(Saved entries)
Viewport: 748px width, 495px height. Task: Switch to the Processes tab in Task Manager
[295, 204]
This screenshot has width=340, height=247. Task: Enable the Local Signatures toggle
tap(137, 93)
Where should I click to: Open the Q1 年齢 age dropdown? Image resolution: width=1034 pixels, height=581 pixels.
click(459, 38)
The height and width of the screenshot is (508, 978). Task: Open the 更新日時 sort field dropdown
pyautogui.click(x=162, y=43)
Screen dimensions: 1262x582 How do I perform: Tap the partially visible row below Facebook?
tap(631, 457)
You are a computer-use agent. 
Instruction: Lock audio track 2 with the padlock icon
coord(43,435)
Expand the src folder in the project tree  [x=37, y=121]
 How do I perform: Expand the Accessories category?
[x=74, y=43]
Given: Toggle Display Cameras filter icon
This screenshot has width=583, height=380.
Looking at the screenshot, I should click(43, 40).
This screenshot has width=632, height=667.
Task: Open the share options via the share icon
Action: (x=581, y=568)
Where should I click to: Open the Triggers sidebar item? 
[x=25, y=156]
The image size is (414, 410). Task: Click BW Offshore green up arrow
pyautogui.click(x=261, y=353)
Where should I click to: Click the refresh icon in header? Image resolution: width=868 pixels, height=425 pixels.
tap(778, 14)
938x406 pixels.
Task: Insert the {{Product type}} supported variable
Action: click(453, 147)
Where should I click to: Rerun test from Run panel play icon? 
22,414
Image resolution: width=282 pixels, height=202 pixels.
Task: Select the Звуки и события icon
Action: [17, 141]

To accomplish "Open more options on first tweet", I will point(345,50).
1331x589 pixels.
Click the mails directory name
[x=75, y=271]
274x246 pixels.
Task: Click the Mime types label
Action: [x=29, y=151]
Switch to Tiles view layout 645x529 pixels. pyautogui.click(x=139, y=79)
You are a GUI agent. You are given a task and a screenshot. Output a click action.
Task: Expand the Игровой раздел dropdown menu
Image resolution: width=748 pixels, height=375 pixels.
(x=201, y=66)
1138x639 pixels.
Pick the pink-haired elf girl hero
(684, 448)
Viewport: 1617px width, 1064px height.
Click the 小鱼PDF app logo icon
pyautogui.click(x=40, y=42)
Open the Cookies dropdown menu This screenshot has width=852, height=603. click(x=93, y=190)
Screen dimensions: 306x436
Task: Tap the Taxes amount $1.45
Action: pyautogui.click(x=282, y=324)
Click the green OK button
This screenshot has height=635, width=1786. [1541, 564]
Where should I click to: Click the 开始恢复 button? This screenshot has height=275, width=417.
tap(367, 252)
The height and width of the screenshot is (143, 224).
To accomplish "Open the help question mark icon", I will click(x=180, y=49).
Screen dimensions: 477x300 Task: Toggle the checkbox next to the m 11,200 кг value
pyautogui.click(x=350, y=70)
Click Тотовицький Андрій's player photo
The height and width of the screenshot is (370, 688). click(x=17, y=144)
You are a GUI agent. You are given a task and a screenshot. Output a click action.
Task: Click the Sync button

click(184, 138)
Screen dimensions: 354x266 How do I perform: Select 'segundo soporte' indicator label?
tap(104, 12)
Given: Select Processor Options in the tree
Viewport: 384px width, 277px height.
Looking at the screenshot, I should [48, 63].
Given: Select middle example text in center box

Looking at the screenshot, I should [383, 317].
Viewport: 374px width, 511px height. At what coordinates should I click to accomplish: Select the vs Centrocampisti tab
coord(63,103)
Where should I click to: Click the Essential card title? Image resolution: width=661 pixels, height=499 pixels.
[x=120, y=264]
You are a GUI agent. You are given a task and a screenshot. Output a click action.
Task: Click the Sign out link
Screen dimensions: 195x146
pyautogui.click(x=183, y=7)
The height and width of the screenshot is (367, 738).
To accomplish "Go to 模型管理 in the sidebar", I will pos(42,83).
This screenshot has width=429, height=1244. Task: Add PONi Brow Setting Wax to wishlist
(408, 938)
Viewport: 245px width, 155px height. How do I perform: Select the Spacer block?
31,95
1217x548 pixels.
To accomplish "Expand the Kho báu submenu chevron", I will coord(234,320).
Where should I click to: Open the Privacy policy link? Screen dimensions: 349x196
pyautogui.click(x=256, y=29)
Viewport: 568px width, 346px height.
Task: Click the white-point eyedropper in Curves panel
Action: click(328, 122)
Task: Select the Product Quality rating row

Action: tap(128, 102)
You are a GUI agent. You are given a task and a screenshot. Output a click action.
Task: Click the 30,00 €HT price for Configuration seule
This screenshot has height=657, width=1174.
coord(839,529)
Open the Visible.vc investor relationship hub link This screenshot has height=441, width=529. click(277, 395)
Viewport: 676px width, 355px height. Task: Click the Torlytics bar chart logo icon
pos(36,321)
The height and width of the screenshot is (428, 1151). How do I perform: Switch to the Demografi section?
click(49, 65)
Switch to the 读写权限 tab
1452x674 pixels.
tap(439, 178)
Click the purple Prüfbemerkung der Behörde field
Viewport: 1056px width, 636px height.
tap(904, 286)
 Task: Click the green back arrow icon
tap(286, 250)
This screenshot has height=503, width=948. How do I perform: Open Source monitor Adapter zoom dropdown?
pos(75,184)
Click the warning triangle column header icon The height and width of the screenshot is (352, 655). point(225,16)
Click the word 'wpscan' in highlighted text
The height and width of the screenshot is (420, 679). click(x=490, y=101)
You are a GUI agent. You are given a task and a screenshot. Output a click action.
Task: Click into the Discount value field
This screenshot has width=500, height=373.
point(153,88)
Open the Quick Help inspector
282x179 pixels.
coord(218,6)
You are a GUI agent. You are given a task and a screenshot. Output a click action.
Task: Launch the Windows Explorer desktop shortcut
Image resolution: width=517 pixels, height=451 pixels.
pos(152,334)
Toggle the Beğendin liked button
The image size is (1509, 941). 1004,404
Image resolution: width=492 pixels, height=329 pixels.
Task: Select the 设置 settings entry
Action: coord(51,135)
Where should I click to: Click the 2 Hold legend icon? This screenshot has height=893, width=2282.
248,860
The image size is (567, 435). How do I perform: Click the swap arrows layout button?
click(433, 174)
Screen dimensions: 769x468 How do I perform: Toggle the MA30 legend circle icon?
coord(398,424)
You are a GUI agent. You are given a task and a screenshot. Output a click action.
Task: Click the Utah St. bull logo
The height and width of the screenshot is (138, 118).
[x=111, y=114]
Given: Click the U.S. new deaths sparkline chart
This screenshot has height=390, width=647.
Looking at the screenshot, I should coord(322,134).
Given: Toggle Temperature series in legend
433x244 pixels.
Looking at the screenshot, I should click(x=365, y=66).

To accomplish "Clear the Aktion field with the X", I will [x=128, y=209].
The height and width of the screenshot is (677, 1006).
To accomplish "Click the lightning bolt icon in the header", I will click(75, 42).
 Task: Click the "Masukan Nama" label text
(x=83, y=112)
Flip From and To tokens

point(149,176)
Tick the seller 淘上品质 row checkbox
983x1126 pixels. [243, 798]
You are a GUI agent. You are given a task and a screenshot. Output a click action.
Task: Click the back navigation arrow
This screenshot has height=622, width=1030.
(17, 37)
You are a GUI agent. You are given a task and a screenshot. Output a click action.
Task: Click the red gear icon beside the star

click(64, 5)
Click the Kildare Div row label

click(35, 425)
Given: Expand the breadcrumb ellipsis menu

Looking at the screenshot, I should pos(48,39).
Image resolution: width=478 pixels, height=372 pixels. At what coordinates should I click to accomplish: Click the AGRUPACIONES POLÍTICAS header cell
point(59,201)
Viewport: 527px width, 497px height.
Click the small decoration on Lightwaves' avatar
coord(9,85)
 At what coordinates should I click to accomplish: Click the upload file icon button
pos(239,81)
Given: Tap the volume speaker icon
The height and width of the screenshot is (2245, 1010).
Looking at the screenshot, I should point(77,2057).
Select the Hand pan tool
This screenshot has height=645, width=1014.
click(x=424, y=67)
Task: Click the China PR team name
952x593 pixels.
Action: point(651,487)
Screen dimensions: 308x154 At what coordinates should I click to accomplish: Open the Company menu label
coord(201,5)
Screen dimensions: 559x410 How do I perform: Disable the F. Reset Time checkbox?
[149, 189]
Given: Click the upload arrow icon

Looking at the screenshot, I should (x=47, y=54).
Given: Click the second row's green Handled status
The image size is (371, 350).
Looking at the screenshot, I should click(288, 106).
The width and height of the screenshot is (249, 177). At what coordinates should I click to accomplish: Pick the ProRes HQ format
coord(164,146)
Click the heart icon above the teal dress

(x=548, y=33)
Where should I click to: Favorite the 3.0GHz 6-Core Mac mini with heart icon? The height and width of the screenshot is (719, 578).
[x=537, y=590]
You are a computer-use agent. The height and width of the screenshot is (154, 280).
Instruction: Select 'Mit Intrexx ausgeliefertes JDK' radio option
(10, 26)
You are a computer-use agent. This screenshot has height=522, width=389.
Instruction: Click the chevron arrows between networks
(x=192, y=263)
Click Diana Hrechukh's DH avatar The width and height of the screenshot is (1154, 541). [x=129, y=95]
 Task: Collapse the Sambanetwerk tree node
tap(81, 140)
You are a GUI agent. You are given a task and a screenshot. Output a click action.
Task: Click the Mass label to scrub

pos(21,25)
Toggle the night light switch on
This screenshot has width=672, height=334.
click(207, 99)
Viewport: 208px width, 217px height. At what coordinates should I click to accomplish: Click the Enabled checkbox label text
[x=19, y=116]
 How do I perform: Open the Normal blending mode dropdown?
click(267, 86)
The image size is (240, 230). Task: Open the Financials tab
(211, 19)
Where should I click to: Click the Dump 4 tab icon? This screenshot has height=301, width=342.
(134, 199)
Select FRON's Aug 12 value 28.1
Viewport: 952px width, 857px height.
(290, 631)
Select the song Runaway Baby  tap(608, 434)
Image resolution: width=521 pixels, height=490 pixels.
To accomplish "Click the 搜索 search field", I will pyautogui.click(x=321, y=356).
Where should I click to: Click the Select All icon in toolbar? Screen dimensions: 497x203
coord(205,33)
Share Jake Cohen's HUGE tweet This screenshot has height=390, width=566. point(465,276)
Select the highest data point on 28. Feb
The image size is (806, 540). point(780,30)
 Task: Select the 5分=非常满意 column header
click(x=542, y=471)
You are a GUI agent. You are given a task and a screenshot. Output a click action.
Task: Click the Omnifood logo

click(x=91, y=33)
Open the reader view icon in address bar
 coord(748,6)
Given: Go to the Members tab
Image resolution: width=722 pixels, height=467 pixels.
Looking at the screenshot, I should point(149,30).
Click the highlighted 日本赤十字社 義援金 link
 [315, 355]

Problem details: Reproduce each line of the entries above from the one containing "Task: Collapse the Sambanetwerk tree node" through the last, exactly, and no other line.

Answer to the exercise:
 Task: Collapse the Sambanetwerk tree node
tap(81, 140)
You are a GUI agent. You are given a task and a screenshot. Output a click action.
Task: Click the Mass label to scrub

pos(21,25)
Toggle the night light switch on
This screenshot has width=672, height=334.
click(207, 99)
Viewport: 208px width, 217px height. At what coordinates should I click to accomplish: Click the Enabled checkbox label text
[x=19, y=116]
 How do I perform: Open the Normal blending mode dropdown?
click(267, 86)
The image size is (240, 230). Task: Open the Financials tab
(211, 19)
Where should I click to: Click the Dump 4 tab icon? This screenshot has height=301, width=342.
(134, 199)
Select FRON's Aug 12 value 28.1
Viewport: 952px width, 857px height.
(290, 631)
Select the song Runaway Baby  tap(608, 434)
Image resolution: width=521 pixels, height=490 pixels.
To accomplish "Click the 搜索 search field", I will pyautogui.click(x=321, y=356).
Where should I click to: Click the Select All icon in toolbar? Screen dimensions: 497x203
coord(205,33)
Share Jake Cohen's HUGE tweet This screenshot has height=390, width=566. point(465,276)
Select the highest data point on 28. Feb
The image size is (806, 540). point(780,30)
 Task: Select the 5分=非常满意 column header
click(x=542, y=471)
You are a GUI agent. You are given a task and a screenshot. Output a click action.
Task: Click the Omnifood logo

click(x=91, y=33)
Open the reader view icon in address bar
 coord(748,6)
Given: Go to the Members tab
Image resolution: width=722 pixels, height=467 pixels.
Looking at the screenshot, I should point(149,30).
Click the highlighted 日本赤十字社 義援金 link
 [315, 355]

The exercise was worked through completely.